Oh, God, my life. She thought. Vampire. Slayer. Vampire with a soul. Slayer. Capulet. Montague. Cubs. Yankees. What else? What better? They stared up at the stars together, and it was Angel that finally looked down, and tried to find a way around the lump in his throat. "I'm sorry."

She wanted desperately to wipe away the distance, to go back to innocence, to lay a hand on his arm, to offer some comfort, but it seemed like a retreat. He should be sorry said one part of her brain. Shouldn't we all? Said the other.

Instead of touching him, she looked at him. It was the defeated slump of his shoulders that got to her, and made her move through the door to him, rather than away. Men, she thought. Who knows what goes on in their heads? Who cared if he was right about Spike? She was an adult now, and he had no business giving her orders when he gave her nothing else.

She'd often suspected that vampire hearing was so good he could practically hear her thinking, standing in the doorway, so when he sighed and looked up, she wasn't surprised. She held up the beer she'd brought with her as an excuse---one of Spike's, actually----and asked, neutrally, "Run out of things to say?"

He grimaced at that. "Afraid to open my mouth, actually."

The thought struck her that he felt this was unreasonable, that he blamed her for it. In more than two hundred years, he'd evidently seldom felt the need for self-reflection, but she saw for the first time the self-pity that Spike hinted at. She brushed it aside and charged in. "So what's really pissing you off?"

He glanced at her, startled. "Well, when I told you that, before... "

"No, that's not what you're pissed about. What is it, really? Every time somebody tells me they're pissed off about something, it's never the thing that they're really mad at that they talk about." Except Spike, came the thought.

"I really didn't want to intrude." He said quietly. "Your life... "

Buffy tamped down the anger that flared up, then took a deep breath and threw caution away anyway. What, is he going for a prize or something? She thought furiously. "God, men." She said with great precision. "You didn't want to intrude? Yeah, sure. You don't want to intrude when it really would have been a big help, and you do want to when it's just a pain in the butt."

"It's Spike, Buffy. It's Spike. I've known him for a hundred years. I made Drusilla, and Dru made him. He doesn't have a conscience, he doesn't have a heart, and he doesn't have... ."
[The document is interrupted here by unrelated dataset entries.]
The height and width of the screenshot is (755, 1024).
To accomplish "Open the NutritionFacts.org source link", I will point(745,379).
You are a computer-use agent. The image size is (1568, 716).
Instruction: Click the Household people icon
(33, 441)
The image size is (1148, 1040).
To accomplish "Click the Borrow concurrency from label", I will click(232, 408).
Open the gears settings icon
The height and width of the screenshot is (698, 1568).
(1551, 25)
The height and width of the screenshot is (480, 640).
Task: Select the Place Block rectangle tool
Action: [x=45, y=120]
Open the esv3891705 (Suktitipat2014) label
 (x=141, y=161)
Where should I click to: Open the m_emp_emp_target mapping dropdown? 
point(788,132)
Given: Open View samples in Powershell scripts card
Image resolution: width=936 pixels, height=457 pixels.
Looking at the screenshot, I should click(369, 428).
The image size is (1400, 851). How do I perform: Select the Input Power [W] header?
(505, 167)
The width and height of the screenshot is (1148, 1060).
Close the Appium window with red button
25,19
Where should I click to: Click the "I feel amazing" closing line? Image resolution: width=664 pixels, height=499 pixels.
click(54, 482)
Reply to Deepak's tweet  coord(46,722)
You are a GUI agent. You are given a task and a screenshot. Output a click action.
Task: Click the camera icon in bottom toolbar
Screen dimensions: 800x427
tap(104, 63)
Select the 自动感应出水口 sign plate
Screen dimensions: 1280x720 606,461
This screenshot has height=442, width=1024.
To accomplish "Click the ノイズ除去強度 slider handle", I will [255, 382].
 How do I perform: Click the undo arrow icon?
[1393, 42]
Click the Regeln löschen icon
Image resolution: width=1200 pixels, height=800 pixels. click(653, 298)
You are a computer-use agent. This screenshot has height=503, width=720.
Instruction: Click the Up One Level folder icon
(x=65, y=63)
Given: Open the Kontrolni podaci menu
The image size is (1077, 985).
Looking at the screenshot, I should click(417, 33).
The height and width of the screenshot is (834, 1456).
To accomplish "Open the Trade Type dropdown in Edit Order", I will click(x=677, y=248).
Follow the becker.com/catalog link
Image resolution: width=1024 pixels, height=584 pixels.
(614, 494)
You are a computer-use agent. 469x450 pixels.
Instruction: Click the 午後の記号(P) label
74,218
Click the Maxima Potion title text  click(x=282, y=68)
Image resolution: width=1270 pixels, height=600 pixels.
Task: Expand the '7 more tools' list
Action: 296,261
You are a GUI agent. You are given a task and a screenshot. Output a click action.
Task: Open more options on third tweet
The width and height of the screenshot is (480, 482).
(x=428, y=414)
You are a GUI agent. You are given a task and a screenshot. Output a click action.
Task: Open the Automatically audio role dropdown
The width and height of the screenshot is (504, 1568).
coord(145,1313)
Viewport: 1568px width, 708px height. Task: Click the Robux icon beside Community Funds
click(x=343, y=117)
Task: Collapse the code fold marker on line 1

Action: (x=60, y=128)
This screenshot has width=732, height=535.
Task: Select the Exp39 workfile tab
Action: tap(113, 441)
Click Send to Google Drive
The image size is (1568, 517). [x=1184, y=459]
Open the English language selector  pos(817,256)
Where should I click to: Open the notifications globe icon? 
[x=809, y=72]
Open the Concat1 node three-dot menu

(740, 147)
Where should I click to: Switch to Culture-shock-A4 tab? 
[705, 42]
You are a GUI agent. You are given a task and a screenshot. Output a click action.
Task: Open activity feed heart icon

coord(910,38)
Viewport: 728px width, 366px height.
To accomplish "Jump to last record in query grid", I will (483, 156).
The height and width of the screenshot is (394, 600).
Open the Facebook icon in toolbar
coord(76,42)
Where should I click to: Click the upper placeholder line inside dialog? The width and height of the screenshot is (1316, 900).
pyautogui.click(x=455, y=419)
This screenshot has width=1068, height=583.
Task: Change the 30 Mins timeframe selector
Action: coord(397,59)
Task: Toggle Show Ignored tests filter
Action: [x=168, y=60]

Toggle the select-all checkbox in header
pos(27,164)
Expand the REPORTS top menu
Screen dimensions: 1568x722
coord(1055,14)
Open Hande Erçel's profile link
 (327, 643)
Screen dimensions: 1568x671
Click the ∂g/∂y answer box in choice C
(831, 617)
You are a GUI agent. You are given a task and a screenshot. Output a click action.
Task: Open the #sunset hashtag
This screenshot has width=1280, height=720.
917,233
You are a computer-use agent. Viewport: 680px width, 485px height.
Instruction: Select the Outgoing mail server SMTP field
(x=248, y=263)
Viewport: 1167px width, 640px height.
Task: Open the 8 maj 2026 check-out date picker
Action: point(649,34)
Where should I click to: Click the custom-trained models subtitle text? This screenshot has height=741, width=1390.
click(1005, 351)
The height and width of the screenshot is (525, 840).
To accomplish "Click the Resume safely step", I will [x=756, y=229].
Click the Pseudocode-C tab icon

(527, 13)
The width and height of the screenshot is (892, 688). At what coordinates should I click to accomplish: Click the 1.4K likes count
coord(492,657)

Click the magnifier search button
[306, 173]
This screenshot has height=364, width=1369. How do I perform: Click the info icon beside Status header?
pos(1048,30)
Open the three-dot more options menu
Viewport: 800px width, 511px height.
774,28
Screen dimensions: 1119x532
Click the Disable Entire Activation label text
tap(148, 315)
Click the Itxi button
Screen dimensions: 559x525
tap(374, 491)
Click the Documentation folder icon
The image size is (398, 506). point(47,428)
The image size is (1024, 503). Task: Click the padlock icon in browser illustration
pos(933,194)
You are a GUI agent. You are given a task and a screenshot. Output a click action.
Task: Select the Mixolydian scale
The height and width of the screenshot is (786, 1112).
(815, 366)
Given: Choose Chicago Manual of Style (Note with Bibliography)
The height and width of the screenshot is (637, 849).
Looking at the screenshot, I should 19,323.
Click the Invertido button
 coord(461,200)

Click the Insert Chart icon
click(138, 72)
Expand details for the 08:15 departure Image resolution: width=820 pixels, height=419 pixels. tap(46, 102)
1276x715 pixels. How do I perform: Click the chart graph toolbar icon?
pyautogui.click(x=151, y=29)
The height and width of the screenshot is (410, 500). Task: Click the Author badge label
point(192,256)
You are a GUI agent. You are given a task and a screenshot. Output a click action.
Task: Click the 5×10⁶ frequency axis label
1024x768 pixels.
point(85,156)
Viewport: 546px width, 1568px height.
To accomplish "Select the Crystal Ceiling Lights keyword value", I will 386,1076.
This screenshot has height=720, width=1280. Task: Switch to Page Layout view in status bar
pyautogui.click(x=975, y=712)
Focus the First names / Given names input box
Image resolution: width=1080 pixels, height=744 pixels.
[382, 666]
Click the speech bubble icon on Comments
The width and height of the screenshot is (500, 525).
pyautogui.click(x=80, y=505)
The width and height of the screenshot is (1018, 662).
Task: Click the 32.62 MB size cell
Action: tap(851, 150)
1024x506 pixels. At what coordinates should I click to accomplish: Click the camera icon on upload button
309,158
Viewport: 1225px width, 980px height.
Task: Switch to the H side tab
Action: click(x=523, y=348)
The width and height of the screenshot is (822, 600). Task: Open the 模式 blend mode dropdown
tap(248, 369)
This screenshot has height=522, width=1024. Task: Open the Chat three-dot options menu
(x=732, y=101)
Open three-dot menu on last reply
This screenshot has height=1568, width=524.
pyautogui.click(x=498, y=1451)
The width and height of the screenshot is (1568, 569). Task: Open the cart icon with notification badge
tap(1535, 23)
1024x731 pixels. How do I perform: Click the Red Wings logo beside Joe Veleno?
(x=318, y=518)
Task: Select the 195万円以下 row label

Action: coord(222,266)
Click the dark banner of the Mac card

"Enough.You know what? We're not going through all that again." Well, okay, she thought. Except for this part. "Angel, I don't want it to be like this. And by that I mean, I didn't want you telling me how to live my life---" She stopped and swallowed, hard, to keep the words, 'when you weren't interested in helping me live it,' inside her. They sat on her tongue but after all she'd already said to him, she just couldn't add that to the pile. She looked at him, and tried to feel sixteen again, but there were too many deaths between that Buffy and the Buffy she was now. There'd been too many funerals, including her own, too much mourning rushed through and glossed over, and too many wounds that hadn't so much healed as they had hardened. It had all changed her, sometimes in ways she didn't like. Maybe he just didn't change; maybe he was beyond it. The thought came to her, then, that if she had just met him, it was possible she wouldn't fall in love with him. They'd loved each other when everything had seemed possible for her, but when things had become impossible, he had not been there at all. She had been sixteen when they'd met, after all, and he had been the same man he was now. She had been the malleable one, but looking at him now, she couldn't think of a single time he'd gone against his judgment for her; always the other way around. The only time she'd ever talked him out of something he supposedly wanted to do was the suicide attempt that Christmas.